Fenugreek Supplements – There are a number of other supplements out there that are supposed to do a lot of good in this area. I say this because while this may work, Fenugreek can or may amke babies fussy and gassy. I had a great experience with it and it didn’t seem to do much to make daughter fussier. There are a number of others out there if it does seem to have an effect on yours, but check with your doctor as well. Popular galactagogic herbs include blessed thistle, fennel seed, nettle and alfalfa. For the love of all that is holy stay away from mint. This includes teas, mints, gums, anything peppermint. Spearmint is supposed to be bad too, but not nearly as detrimental as peppermint. This is something I wish they had advertised in the hospital. I was downing mints like, well…candy and had no idea why my supply was decreasing. Low and behold, I stumbled on that tidbit. Apparently peppermint tea is a popular go-to when you are weaning and want you supply to dry up, so just stay away from it. At least for now.
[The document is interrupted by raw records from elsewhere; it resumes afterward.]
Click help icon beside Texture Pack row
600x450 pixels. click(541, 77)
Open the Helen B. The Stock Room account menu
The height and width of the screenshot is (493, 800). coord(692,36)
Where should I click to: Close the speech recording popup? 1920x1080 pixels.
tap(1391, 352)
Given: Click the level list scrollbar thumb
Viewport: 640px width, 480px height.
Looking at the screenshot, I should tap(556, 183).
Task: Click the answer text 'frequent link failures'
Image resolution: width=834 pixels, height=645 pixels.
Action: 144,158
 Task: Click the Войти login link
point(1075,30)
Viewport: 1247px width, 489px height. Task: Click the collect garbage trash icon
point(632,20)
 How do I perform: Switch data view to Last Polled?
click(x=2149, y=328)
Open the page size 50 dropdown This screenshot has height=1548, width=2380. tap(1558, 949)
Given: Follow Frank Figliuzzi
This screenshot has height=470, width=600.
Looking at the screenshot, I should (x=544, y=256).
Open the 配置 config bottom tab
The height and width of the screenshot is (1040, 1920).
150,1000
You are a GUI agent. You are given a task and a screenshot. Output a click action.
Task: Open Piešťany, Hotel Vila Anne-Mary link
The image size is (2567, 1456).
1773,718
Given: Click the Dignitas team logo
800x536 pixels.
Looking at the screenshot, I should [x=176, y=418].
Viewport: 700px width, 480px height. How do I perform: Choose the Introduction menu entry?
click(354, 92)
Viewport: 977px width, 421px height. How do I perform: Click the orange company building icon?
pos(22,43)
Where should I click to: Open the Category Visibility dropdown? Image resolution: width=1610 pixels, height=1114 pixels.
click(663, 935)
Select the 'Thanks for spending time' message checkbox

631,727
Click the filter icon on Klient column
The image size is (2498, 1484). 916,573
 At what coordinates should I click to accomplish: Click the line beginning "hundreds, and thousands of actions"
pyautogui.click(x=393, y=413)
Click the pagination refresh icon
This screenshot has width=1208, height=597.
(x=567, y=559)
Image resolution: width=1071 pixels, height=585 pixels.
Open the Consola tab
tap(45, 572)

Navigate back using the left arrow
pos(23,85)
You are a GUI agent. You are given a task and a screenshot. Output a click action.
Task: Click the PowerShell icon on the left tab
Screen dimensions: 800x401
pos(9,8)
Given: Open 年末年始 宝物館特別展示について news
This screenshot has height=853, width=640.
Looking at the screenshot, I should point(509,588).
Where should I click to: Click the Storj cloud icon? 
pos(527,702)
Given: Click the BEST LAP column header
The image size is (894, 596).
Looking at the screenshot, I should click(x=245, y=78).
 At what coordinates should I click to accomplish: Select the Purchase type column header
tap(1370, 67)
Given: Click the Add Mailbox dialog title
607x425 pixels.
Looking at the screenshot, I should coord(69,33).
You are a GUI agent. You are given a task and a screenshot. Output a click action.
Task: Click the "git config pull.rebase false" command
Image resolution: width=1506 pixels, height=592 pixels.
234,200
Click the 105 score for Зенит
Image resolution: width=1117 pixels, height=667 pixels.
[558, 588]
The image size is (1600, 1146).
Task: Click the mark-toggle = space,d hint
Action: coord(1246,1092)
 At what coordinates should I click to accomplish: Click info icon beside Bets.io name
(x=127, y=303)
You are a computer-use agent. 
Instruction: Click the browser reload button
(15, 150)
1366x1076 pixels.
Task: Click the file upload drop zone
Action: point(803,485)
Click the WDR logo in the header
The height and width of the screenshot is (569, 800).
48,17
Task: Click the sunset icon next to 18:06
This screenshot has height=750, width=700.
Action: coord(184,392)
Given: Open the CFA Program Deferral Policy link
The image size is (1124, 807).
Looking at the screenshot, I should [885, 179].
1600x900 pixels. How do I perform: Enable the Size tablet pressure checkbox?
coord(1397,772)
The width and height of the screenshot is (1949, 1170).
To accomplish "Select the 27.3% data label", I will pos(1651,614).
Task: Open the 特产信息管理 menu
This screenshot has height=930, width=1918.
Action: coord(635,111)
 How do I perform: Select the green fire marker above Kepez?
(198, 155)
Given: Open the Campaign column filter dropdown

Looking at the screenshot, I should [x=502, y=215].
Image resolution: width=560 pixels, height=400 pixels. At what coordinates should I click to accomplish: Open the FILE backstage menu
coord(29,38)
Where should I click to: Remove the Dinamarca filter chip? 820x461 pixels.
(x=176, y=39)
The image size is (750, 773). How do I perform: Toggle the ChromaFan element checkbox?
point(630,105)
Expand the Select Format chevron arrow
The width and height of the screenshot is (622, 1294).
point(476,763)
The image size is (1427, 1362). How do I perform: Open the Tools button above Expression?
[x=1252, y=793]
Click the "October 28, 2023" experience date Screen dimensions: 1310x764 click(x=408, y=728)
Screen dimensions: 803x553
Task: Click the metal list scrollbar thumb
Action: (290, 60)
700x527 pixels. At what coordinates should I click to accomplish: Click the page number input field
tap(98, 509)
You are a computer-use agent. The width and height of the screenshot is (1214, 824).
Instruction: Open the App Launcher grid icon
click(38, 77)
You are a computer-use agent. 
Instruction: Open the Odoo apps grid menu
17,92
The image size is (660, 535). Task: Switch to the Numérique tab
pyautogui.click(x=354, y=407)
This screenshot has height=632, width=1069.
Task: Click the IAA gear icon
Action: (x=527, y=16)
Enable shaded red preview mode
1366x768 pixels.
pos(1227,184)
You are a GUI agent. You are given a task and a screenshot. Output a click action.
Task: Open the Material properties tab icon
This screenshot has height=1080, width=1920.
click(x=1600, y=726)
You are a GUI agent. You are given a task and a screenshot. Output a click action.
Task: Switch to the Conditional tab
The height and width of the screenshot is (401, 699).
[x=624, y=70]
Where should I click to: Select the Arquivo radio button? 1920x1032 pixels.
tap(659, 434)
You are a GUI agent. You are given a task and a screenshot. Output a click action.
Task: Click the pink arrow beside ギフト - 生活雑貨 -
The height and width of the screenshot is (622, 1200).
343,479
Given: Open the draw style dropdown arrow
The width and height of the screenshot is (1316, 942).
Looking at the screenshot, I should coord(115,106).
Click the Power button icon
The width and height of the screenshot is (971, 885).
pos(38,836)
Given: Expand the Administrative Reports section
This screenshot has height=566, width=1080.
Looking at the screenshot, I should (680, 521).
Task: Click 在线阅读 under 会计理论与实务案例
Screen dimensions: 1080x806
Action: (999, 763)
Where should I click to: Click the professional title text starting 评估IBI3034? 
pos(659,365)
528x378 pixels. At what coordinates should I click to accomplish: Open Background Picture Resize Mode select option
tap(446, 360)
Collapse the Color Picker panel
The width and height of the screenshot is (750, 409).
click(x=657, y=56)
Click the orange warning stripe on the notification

Herbal Teas and lots of water – My favorite and the one I find woks the best is Mother’s Milk by Traditional Medicinal. I’ve tried others but this seems to work the best! Drink as much water as you can and try to drink it while you are pumping/feeding or right after. I drink something warm while feeding or pumping as this seems to encourage let down, then drink water right after. Either way, try to get in about 64oz of just water a day. Everything else is extra. Your body will need more fluid intake to keep up with all of a sudden losing so much every couple of hours, so try not to waiver on this one.
Stop stressing about it!! – Seriously, I know it’s difficult and you will think about it every time you pump or feed but try not to. This is what will really hurt you. Relax; sometimes menstrual hormones can drop your supply by nearly half. If you don’t know this is coming, it can freak you out. 99% of the time if you keep up with it, it will go right back up once Flo goes back to her fiery chasm. If it does not, regardless of the reason, just know that you tried and gave it your all. Every drop that you give your child is worth the headache and they are better for it.
All of this is intended to help you endure the breastfeeding months as informed as possible and with the right motivation to keep going. It will be hard and painful at times, but a happy healthy baby is worth every moment.